Aim of the exercise – Every line of the data that includes "will" should be copied out.
# # # #
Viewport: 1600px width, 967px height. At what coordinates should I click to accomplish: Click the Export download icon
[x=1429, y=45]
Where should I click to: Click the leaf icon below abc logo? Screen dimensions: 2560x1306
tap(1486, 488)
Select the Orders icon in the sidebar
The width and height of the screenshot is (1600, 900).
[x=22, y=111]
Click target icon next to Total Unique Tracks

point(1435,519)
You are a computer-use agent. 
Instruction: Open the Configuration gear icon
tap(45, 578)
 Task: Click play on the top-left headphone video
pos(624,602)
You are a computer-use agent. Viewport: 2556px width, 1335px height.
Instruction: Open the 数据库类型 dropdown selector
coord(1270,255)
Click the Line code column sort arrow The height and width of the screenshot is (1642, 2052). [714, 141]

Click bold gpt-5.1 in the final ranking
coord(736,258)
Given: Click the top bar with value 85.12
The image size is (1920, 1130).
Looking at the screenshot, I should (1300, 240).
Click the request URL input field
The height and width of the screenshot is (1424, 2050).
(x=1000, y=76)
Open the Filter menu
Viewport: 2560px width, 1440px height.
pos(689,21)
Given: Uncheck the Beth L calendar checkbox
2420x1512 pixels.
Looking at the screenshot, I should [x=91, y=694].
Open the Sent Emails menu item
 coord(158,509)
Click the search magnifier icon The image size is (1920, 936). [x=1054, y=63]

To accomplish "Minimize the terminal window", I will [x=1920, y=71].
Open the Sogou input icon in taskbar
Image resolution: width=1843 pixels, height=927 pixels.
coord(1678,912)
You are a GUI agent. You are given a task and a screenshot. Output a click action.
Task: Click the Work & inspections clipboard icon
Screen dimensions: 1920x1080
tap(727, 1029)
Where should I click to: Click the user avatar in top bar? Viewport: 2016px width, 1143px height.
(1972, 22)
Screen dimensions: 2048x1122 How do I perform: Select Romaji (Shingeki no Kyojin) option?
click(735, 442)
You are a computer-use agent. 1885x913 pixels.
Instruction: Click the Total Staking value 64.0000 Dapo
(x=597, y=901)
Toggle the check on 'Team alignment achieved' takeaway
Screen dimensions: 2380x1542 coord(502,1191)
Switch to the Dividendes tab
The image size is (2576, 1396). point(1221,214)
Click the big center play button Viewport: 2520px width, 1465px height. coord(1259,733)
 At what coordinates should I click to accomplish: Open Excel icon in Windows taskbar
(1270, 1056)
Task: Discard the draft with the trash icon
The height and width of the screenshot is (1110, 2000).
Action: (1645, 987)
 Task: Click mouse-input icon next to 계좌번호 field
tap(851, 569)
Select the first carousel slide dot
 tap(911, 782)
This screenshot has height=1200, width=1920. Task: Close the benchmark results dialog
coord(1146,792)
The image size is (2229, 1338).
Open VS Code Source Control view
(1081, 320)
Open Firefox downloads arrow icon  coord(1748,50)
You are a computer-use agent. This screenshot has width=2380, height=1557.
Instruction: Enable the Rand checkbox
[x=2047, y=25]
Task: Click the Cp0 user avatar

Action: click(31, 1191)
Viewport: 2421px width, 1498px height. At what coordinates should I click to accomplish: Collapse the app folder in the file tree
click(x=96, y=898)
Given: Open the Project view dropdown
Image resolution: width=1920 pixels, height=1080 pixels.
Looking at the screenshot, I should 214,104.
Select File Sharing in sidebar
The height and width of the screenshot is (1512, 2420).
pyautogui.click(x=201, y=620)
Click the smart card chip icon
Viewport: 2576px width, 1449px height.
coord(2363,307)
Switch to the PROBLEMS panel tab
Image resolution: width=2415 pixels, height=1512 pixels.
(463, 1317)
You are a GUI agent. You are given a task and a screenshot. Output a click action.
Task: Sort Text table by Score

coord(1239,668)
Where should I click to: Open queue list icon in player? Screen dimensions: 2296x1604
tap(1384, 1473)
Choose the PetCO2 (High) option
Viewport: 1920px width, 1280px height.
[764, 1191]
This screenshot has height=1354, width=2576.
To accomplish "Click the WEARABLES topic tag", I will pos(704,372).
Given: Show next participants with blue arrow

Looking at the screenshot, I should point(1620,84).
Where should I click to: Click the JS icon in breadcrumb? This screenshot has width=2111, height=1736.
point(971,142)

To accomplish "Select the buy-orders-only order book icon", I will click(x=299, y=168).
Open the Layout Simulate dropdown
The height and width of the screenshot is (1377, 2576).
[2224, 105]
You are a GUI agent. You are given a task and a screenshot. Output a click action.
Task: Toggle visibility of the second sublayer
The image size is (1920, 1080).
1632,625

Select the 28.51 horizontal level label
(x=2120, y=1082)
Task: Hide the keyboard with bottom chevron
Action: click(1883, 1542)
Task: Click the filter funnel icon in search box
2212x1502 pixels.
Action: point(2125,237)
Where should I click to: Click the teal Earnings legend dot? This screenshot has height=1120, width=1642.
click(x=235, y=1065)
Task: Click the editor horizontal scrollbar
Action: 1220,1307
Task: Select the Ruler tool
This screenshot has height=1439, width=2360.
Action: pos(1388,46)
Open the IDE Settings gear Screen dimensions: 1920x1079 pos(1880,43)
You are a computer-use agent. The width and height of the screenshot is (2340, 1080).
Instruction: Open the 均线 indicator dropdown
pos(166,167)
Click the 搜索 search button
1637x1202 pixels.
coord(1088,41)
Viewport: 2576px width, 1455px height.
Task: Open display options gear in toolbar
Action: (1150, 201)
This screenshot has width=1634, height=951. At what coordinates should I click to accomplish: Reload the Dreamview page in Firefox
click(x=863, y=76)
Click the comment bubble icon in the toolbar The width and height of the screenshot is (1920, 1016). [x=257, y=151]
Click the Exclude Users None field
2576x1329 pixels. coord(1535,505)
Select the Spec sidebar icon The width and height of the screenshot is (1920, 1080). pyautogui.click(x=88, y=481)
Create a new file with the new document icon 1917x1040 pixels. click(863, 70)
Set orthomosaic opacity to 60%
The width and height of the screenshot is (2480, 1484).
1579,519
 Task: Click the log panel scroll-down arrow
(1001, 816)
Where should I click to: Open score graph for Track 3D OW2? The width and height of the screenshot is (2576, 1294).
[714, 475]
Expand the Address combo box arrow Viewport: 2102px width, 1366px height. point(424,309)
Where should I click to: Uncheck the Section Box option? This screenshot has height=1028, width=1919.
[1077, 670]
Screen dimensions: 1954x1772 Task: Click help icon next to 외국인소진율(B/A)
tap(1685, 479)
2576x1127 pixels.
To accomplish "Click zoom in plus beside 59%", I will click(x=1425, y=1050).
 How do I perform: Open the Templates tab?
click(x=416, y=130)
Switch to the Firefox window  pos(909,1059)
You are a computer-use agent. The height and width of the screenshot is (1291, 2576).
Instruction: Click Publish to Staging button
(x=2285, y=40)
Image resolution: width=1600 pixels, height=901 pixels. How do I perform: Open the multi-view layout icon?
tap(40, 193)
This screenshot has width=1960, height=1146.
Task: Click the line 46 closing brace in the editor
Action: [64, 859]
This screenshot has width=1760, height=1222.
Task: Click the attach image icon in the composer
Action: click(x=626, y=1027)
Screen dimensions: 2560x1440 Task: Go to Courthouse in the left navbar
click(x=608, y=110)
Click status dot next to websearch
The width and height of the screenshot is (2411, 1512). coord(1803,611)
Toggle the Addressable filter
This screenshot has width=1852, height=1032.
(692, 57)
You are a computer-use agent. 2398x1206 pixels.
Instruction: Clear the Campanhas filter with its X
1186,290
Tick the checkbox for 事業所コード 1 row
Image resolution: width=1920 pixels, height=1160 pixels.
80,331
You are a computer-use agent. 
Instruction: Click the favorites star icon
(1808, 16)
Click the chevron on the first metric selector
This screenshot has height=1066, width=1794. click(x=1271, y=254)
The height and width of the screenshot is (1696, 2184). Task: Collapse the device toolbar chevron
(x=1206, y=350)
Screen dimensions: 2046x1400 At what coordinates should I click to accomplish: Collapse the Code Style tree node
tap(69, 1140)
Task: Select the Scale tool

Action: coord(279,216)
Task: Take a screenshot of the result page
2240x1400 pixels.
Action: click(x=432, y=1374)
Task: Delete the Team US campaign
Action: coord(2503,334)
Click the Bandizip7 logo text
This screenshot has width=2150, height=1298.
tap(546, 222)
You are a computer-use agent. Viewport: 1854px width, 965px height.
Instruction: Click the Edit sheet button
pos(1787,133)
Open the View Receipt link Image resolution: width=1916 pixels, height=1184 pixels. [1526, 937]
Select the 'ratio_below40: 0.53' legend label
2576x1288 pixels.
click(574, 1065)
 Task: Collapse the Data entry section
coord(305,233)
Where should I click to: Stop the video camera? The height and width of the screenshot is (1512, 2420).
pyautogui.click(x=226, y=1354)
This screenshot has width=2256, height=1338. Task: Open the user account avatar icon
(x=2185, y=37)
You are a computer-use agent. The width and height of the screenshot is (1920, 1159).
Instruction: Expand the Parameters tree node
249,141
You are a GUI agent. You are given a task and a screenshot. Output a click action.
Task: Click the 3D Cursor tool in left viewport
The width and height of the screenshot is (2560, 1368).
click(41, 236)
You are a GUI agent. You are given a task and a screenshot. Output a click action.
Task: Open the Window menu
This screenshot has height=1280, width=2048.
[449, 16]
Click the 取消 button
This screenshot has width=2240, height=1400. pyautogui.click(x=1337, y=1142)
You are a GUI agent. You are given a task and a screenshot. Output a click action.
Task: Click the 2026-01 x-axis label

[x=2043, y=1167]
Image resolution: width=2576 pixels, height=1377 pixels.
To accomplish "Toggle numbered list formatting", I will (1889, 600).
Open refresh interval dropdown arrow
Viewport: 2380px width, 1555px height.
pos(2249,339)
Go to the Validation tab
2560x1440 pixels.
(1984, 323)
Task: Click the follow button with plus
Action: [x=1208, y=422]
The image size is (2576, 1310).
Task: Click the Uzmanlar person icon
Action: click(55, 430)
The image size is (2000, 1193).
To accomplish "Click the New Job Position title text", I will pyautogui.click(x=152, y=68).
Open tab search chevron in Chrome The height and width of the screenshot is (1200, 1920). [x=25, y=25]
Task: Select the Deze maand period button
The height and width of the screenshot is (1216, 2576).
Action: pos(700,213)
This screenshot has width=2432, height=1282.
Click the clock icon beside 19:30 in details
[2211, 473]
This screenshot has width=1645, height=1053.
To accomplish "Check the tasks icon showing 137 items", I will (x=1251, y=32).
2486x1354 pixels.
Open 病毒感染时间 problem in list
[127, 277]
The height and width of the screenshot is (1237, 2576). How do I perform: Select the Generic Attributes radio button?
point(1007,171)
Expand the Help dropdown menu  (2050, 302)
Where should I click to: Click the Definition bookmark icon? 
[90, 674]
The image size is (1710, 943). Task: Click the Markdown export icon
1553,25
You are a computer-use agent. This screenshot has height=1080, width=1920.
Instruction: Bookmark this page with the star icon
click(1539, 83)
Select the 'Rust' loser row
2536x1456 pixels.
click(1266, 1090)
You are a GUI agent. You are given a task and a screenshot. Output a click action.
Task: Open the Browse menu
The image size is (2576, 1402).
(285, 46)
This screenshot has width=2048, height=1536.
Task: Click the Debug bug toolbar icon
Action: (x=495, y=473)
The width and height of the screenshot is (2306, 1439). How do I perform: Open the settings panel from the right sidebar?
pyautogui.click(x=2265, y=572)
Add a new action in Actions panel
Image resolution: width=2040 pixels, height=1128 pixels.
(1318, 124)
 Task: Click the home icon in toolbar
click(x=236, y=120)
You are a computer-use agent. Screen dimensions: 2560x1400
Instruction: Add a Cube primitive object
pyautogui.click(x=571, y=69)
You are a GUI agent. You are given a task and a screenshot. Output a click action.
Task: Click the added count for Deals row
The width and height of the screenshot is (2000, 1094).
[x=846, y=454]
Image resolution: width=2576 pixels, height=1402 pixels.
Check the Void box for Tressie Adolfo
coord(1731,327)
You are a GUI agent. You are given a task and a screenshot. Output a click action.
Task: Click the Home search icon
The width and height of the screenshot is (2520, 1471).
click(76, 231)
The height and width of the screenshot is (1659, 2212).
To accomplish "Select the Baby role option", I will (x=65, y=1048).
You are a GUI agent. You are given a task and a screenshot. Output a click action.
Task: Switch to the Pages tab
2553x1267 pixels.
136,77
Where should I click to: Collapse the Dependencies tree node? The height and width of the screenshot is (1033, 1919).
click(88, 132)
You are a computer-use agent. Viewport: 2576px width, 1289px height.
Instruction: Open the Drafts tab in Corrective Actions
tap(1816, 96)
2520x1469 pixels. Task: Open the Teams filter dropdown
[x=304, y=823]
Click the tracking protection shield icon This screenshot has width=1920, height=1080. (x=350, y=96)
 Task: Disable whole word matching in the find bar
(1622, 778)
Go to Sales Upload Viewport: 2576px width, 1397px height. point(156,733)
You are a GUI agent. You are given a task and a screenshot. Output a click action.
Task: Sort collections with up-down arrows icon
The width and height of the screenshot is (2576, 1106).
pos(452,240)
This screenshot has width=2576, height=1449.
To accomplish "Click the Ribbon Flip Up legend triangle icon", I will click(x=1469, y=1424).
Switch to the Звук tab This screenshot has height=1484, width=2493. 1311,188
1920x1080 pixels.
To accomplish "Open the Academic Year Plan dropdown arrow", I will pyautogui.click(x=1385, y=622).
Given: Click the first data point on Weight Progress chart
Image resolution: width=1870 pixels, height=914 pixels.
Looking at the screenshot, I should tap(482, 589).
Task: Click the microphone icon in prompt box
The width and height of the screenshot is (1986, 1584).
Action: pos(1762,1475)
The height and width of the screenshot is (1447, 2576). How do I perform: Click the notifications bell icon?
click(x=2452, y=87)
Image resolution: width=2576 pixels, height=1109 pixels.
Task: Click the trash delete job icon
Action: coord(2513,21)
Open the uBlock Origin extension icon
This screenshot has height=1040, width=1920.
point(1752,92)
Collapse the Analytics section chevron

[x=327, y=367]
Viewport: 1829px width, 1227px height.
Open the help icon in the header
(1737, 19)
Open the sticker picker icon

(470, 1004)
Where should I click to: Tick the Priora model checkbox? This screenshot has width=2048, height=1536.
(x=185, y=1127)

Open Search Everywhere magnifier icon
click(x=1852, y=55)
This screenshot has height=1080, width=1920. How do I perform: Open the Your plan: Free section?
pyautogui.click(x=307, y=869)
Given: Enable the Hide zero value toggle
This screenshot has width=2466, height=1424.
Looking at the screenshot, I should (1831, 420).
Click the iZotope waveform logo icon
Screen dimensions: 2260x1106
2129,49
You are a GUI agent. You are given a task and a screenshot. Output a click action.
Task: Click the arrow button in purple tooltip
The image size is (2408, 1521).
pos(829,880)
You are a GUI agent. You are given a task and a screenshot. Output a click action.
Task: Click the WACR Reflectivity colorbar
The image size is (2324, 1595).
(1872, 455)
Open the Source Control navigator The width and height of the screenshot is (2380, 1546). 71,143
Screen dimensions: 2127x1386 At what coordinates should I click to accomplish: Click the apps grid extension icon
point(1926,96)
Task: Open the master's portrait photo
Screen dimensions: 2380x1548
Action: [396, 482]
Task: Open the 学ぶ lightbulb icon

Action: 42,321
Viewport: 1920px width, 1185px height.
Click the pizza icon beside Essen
# # # #
Reply –
To accomplish "Minimize the terminal window", I will [x=1920, y=71].
To accomplish "Click the WEARABLES topic tag", I will pos(704,372).
To accomplish "Select the buy-orders-only order book icon", I will click(x=299, y=168).
To accomplish "Click zoom in plus beside 59%", I will click(x=1425, y=1050).
To accomplish "Toggle numbered list formatting", I will (1889, 600).
To accomplish "Click the New Job Position title text", I will pyautogui.click(x=152, y=68).
To accomplish "Check the tasks icon showing 137 items", I will (x=1251, y=32).
To accomplish "Select the Baby role option", I will (x=65, y=1048).
To accomplish "Click the Ribbon Flip Up legend triangle icon", I will click(x=1469, y=1424).
To accomplish "Open the Academic Year Plan dropdown arrow", I will pyautogui.click(x=1385, y=622).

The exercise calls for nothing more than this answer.